How we cite our quotes: (Chapter.Paragraph)
Quote #1
He was, his son remembered, morally meticulous, and though Ishmael might strive to emulate this, there was nevertheless this matter of the war—this matter of the arm he'd lost—that made such scrupulosity difficult. (4.19)
This is Ishmael thinking about how different he is from his father, attributing their differences to his participation in the war and all he endured there.
Quote #2
"He got hit pretty hard with something fairly flat, Art. Puts me in mind of a type of gun butt wound I saw a few times in the war. One of those kendo strikes the Japs used." (5.52)

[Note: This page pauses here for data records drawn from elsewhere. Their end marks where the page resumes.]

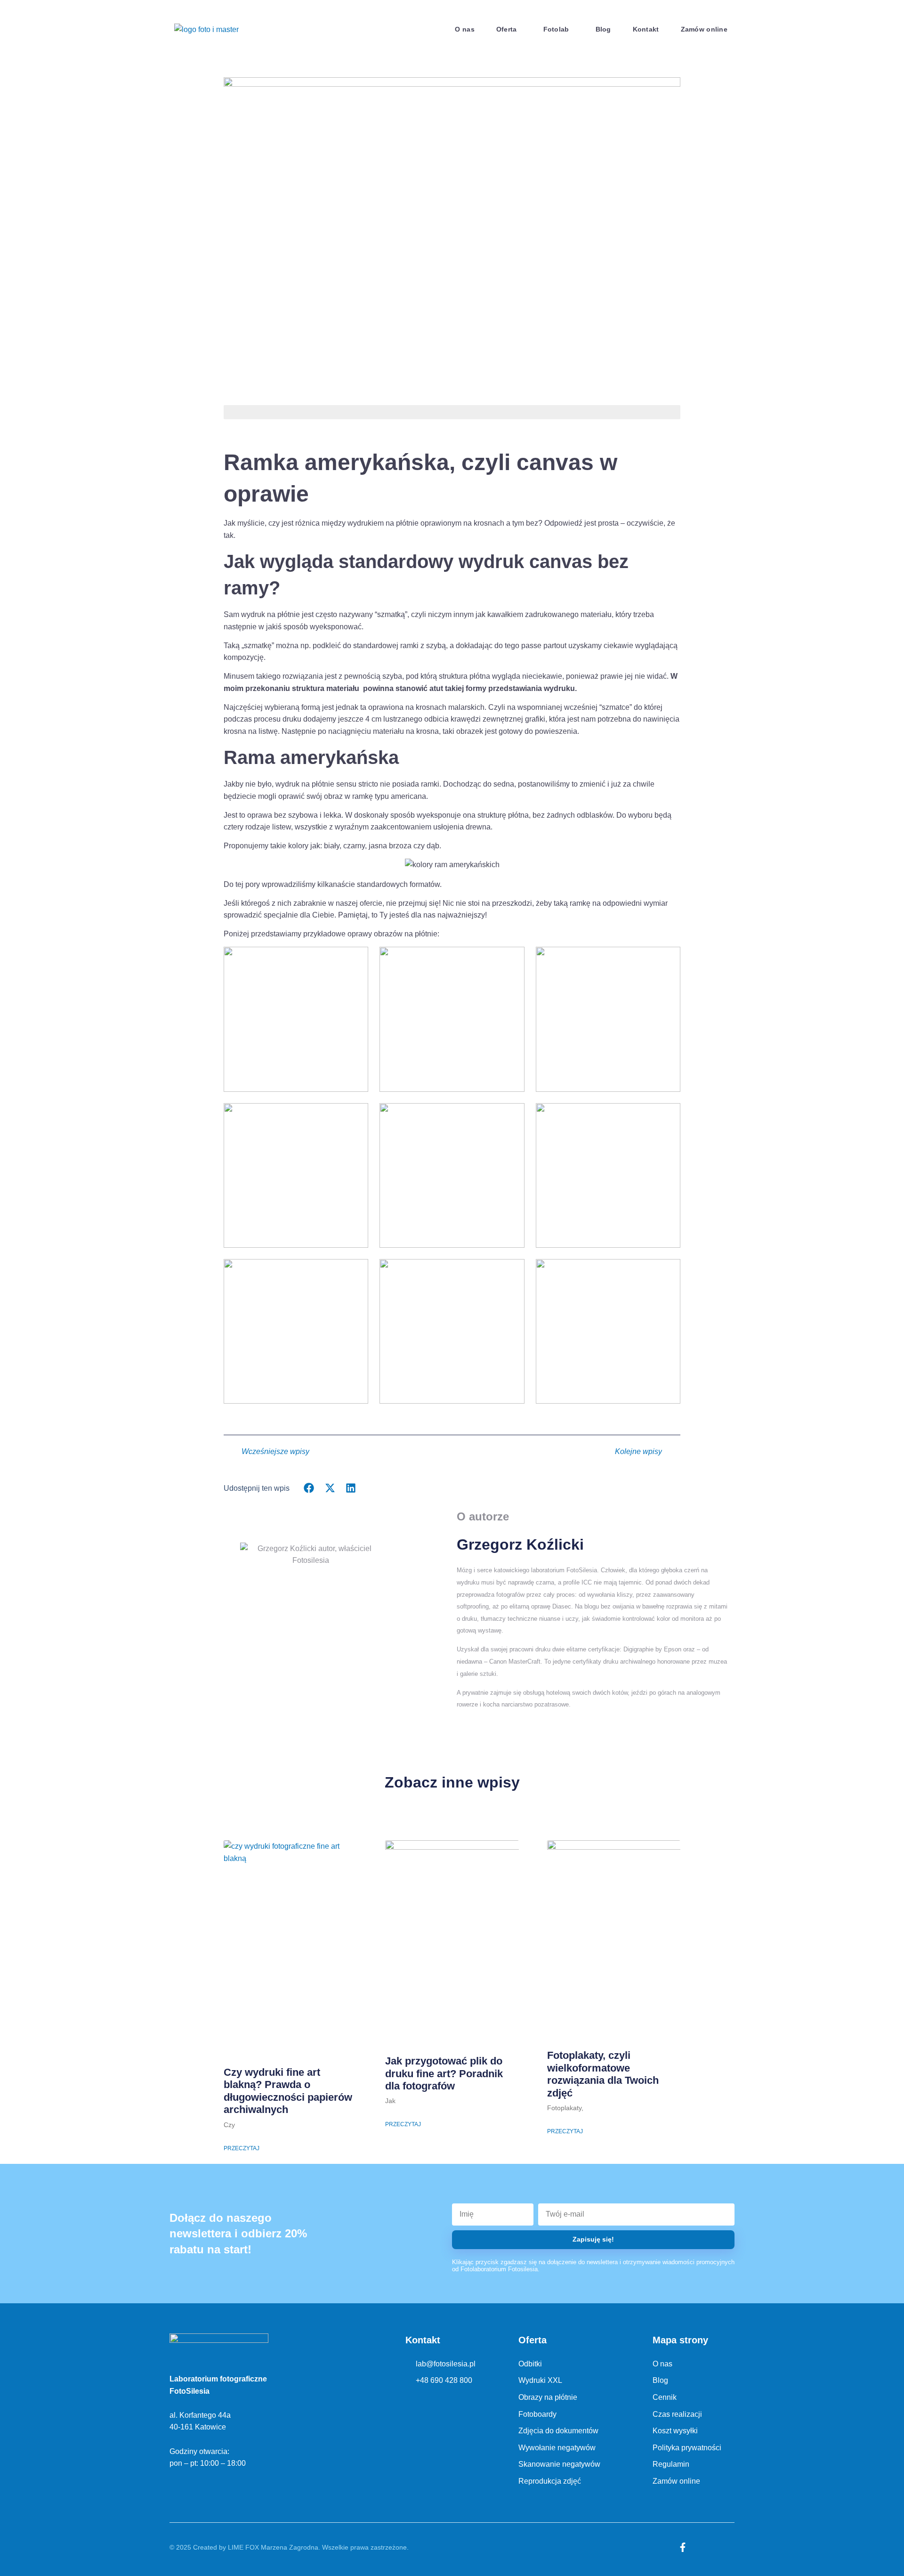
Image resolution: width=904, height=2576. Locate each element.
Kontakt (646, 29)
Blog (603, 29)
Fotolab (556, 29)
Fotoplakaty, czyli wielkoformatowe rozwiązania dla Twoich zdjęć (603, 2073)
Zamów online (704, 29)
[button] (309, 1487)
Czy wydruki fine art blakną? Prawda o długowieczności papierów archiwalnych (288, 2090)
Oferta (506, 29)
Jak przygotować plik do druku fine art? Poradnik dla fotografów (444, 2073)
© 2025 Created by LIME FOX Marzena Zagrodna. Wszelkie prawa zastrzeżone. (289, 2547)
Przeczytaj (241, 2148)
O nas (464, 29)
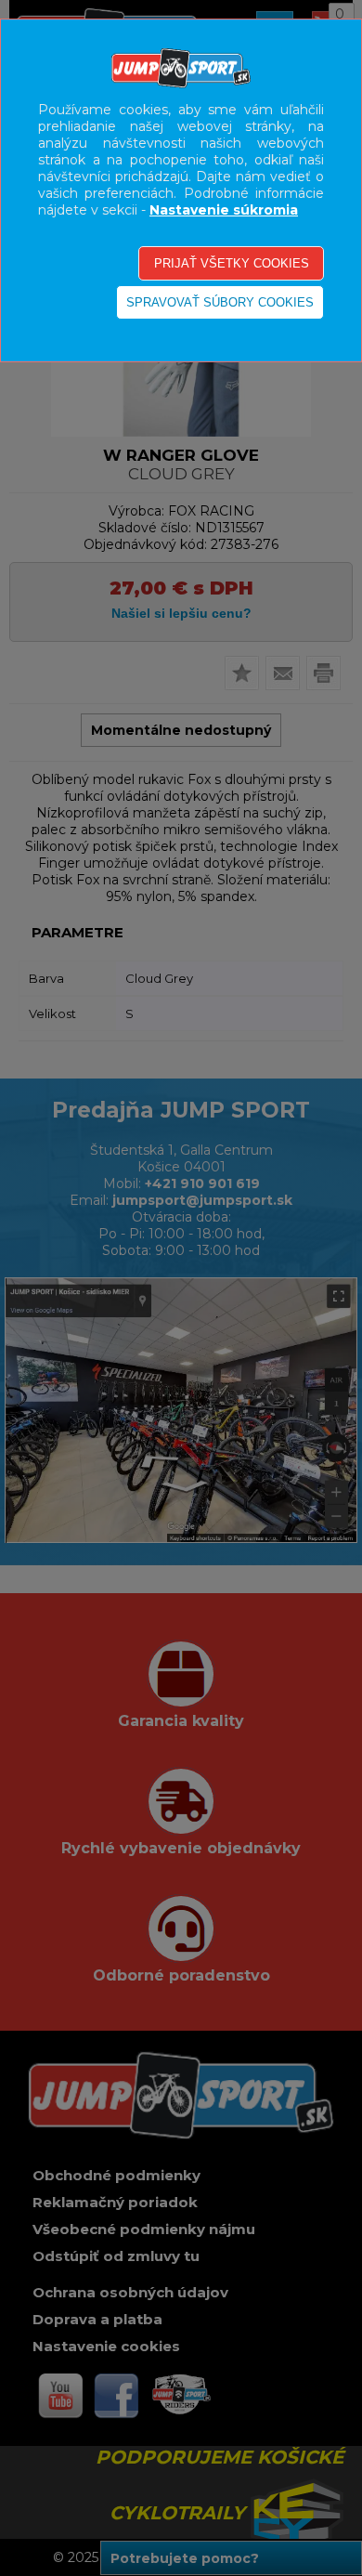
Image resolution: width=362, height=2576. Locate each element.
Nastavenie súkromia (223, 210)
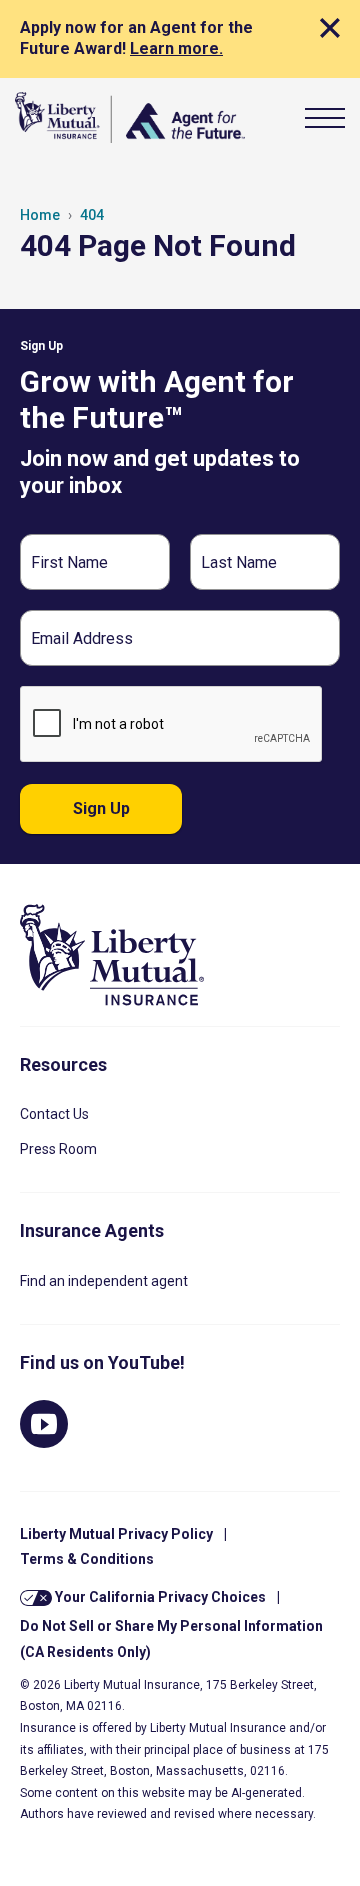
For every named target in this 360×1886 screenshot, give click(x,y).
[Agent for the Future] (130, 117)
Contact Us (54, 1114)
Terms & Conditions (87, 1559)
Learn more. (176, 48)
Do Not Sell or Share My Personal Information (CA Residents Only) (171, 1638)
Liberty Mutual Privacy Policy (116, 1534)
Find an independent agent (104, 1281)
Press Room (58, 1149)
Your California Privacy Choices (159, 1597)
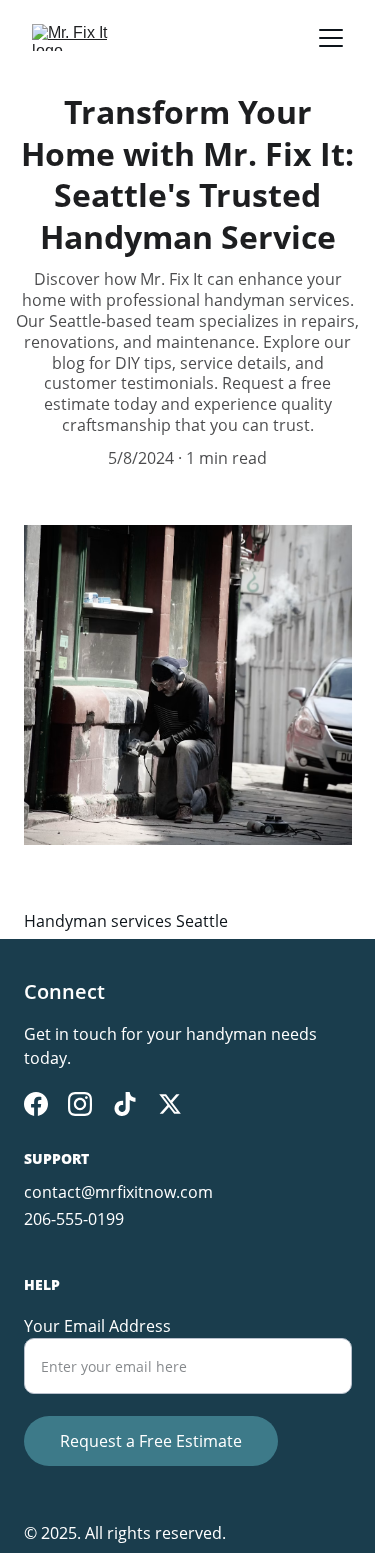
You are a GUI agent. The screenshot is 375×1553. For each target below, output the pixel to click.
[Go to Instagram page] (80, 1104)
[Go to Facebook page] (36, 1104)
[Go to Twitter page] (170, 1104)
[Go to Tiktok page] (125, 1104)
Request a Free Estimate (151, 1441)
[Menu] (331, 38)
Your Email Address (97, 1326)
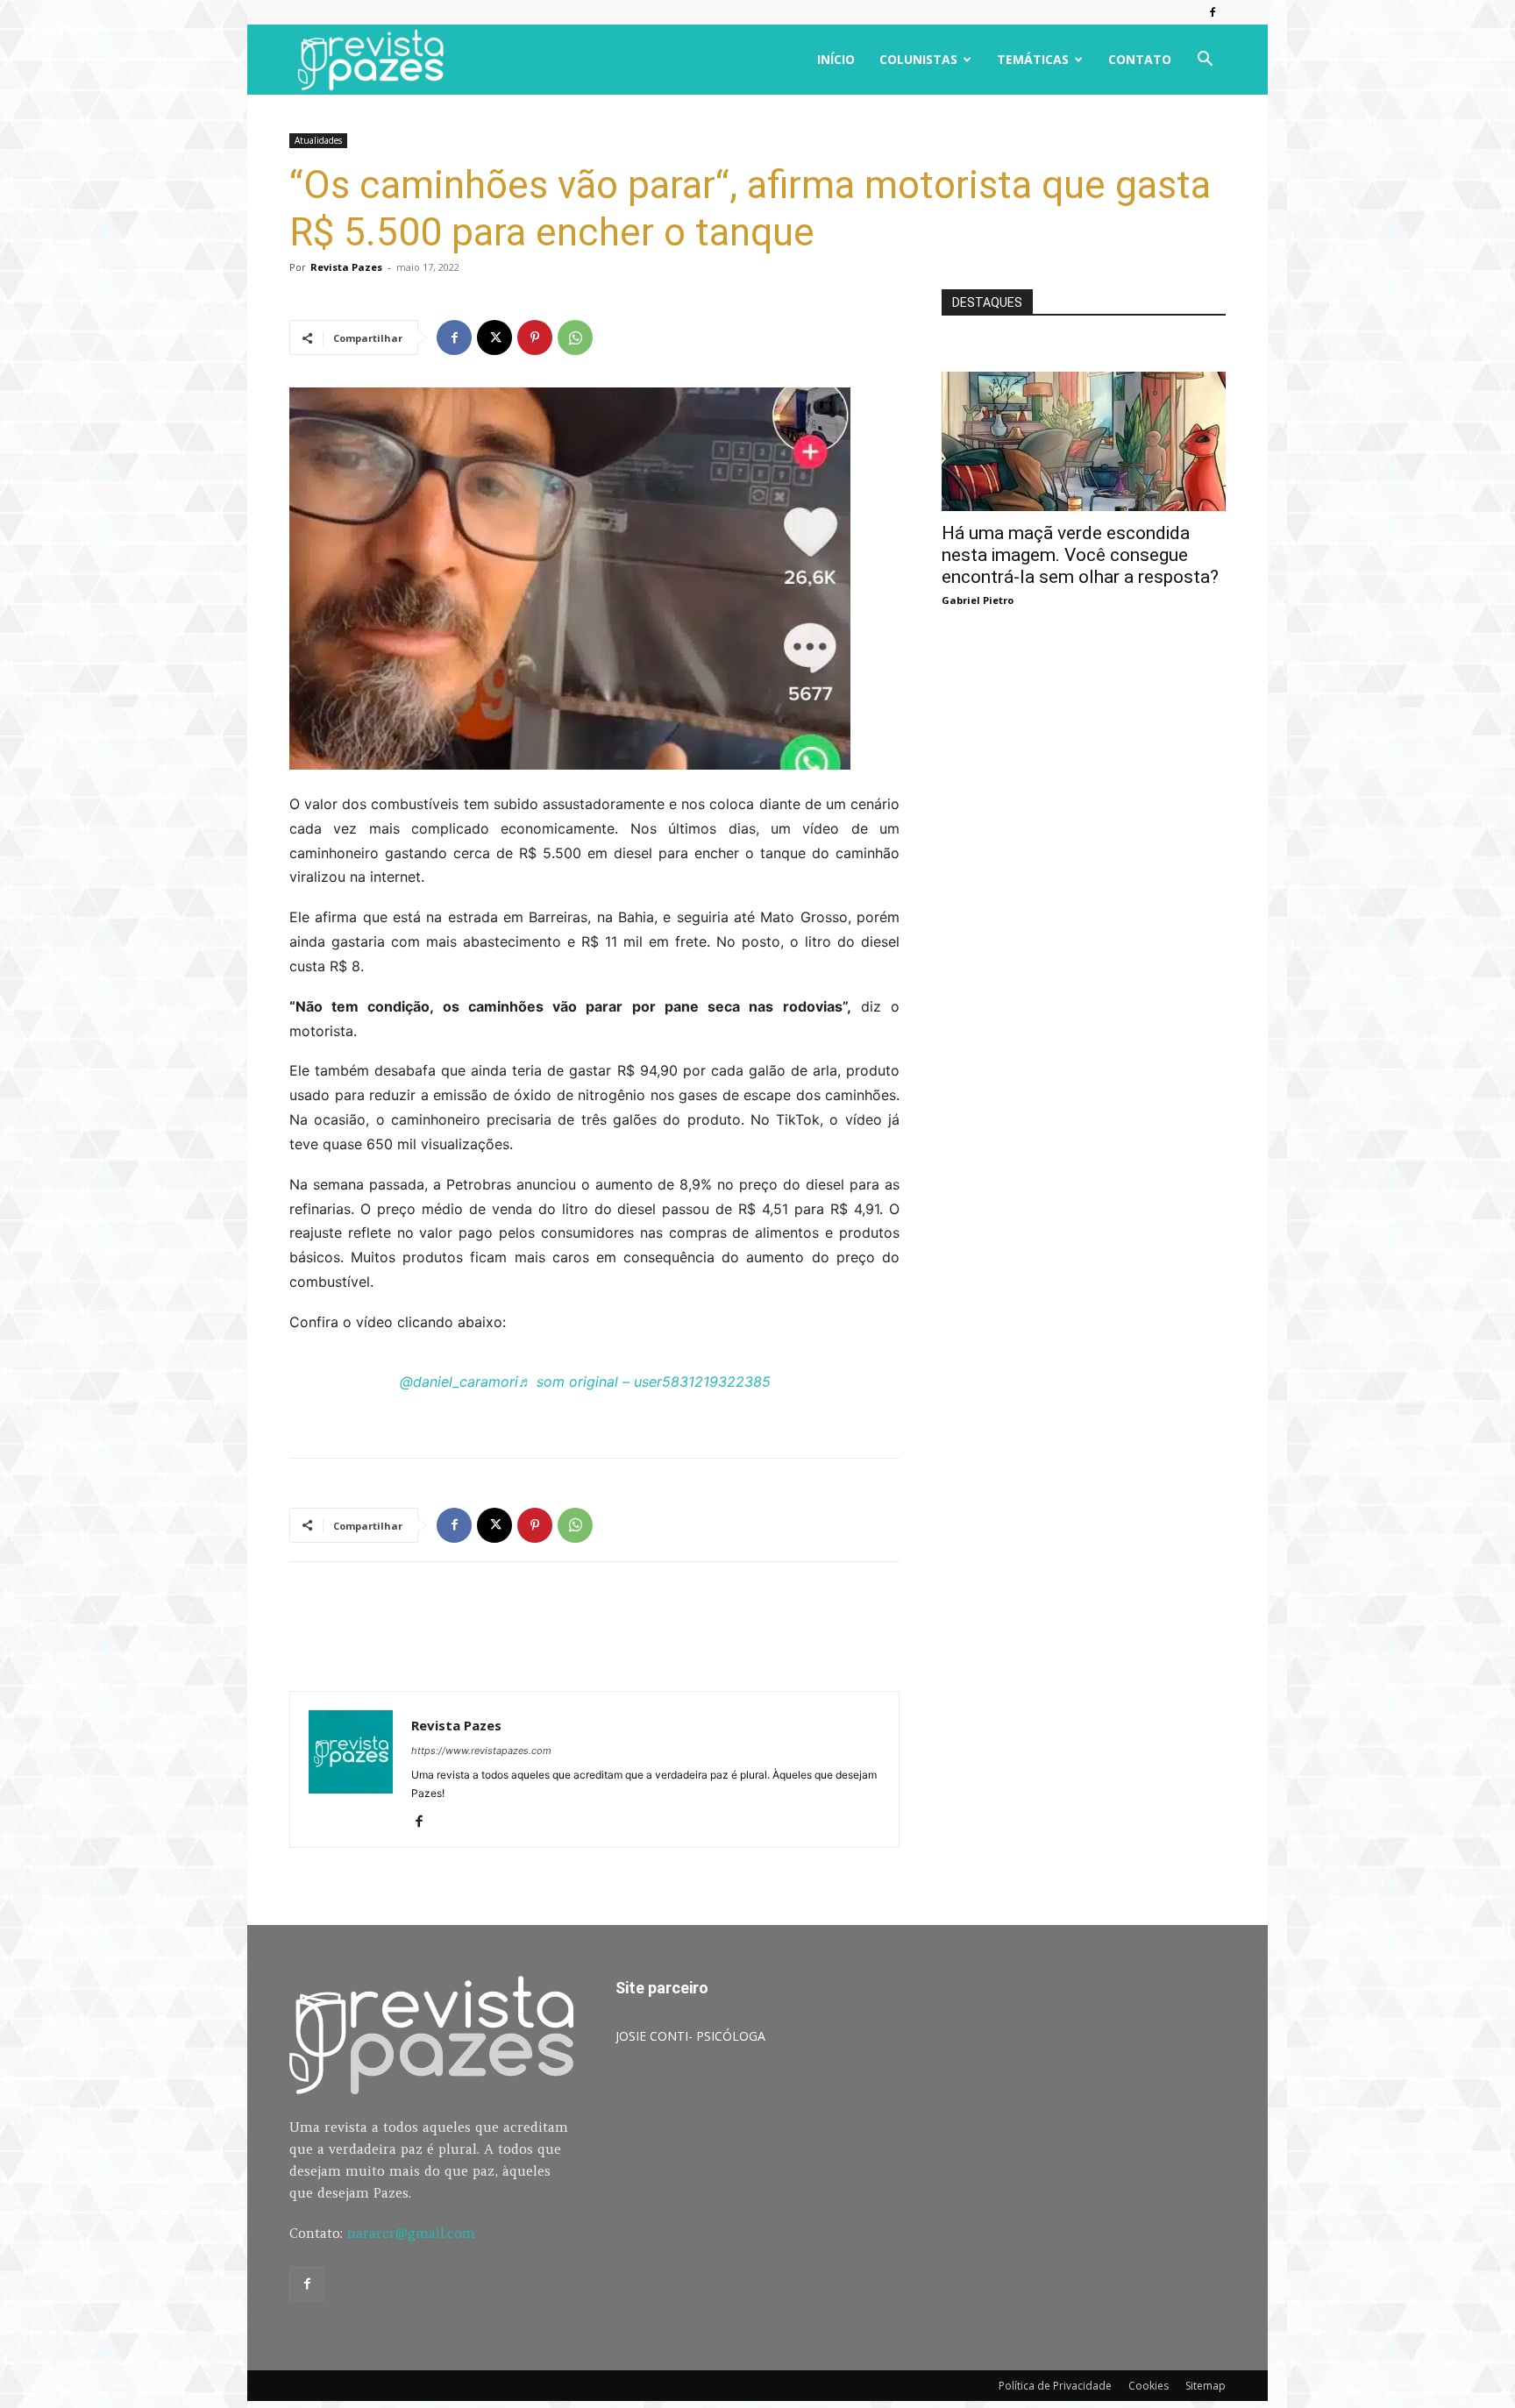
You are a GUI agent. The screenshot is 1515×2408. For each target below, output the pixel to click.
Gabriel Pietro (978, 600)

Even a decade (ish) after World War II ended, you can see that people still think a lot about the war during the novel's present-day timeline. Here, Horace Whaley sees a head wound (one that ultimately turns out to be from a boat) and concludes it's got to be from a kendo-esque strike.
Quote #3
The fishermen felt, like most islanders, that this exiling of the Japanese was the right thing to do, and leaned against the cabins of their stern-pickers and bow-pickers with the conviction that the Japanese must go for reasons that made sense: there was a war on and that changed everything. (7.14)
The novel takes us through the period after the bombing of Pearl Harbor when Japanese Americans were forced to enter internment camps. Here, we get the perspective of the fictional fishermen of San Piedro on these events.